Records provided section start

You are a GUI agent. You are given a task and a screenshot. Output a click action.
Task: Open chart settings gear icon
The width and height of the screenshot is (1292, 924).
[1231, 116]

Records provided section end
Records provided section start

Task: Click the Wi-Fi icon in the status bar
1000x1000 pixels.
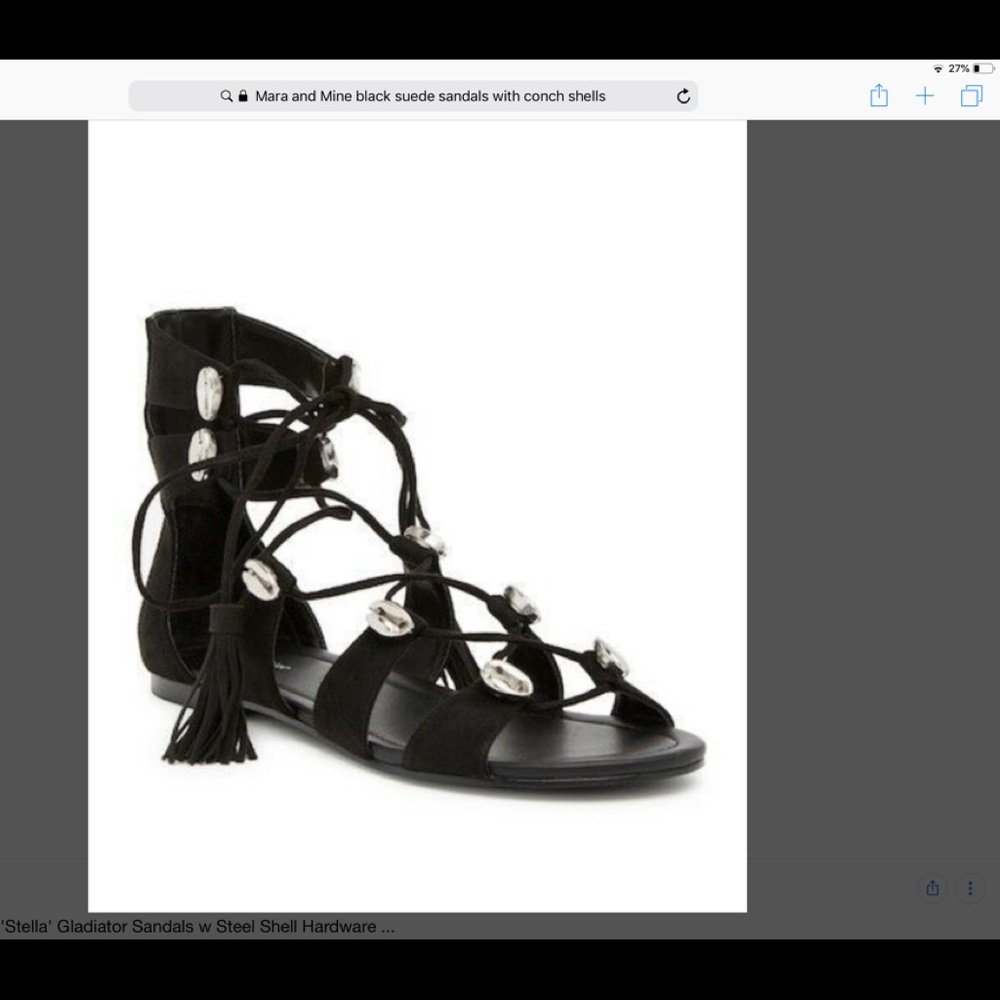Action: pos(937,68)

Records provided section end

■ What needs to be done
Return every line from the entries above that includes the word "icon".

■ Result below
Task: Open chart settings gear icon
Task: Click the Wi-Fi icon in the status bar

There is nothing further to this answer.